Work to complete:
Resize the click coordinates in the lines below by multiplying each value by 1.45 and rounding it to a whole number, with halves rounded up. Reproduce every line in full without the pictures, and keep all other numbers, including the screenshot sizes and the dates, unchanged.

Items:
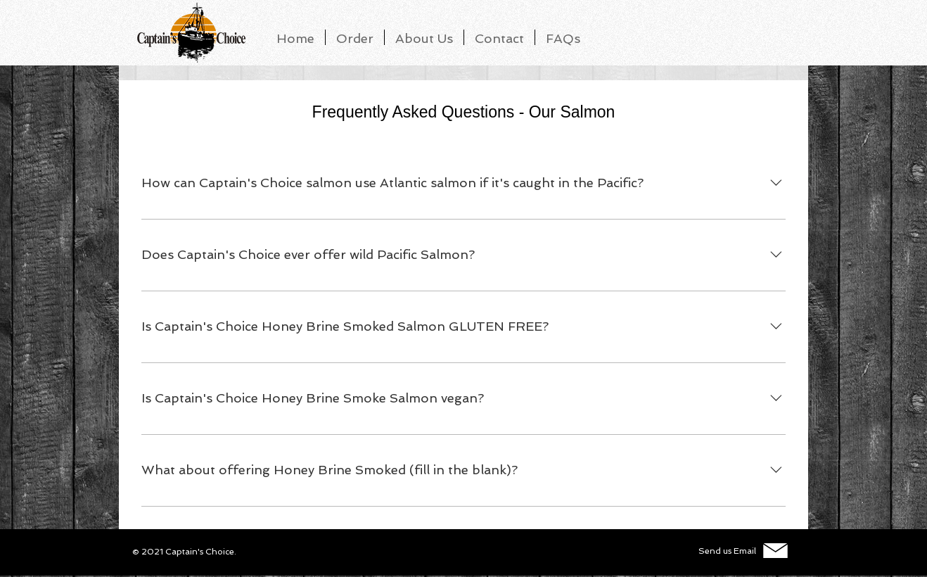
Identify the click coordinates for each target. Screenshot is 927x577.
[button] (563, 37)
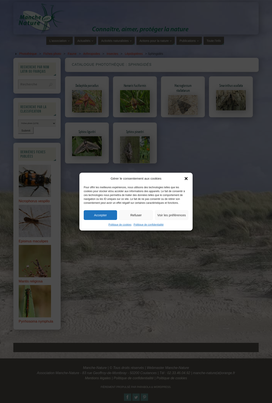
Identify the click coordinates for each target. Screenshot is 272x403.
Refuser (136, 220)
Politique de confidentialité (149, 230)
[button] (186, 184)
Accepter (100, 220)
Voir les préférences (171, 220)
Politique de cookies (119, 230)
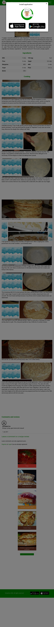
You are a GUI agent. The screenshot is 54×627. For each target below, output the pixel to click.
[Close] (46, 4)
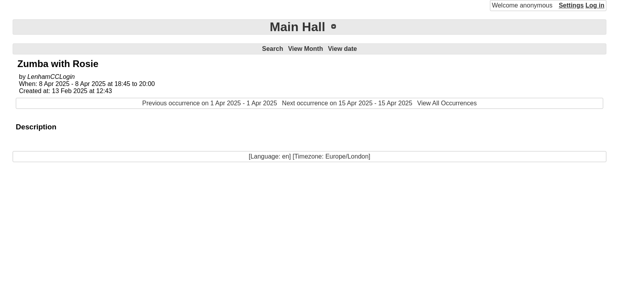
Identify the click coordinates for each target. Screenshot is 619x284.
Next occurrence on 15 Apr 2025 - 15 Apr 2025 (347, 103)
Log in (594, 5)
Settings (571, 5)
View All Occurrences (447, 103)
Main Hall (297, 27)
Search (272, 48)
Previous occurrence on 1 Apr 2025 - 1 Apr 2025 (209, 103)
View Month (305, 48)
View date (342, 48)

Solved problem:
Identify the click coordinates for each target. Screenshot is 927x577.
[button] (816, 54)
Identify the click coordinates for each target. Screenshot is 272x403.
Refuser (197, 319)
Politique de confidentialité (216, 334)
[button] (270, 267)
Accepter (145, 319)
Voir les préférences (248, 319)
Politique de cookies (173, 334)
You are a GUI agent. The screenshot is 54×627. For each target below, output the pixel to click.
[Close] (67, 6)
Identify the click coordinates for each target. Screenshot is 619x284.
Next occurrence on 15 Apr 2025 - 15 Apr 2025 (503, 149)
Log in (861, 7)
Settings (828, 7)
View All Occurrences (648, 149)
Main Hall (431, 39)
Search (394, 70)
Previous occurrence on 1 Apr 2025 - 1 Apr 2025 (303, 149)
View Month (442, 70)
View date (496, 70)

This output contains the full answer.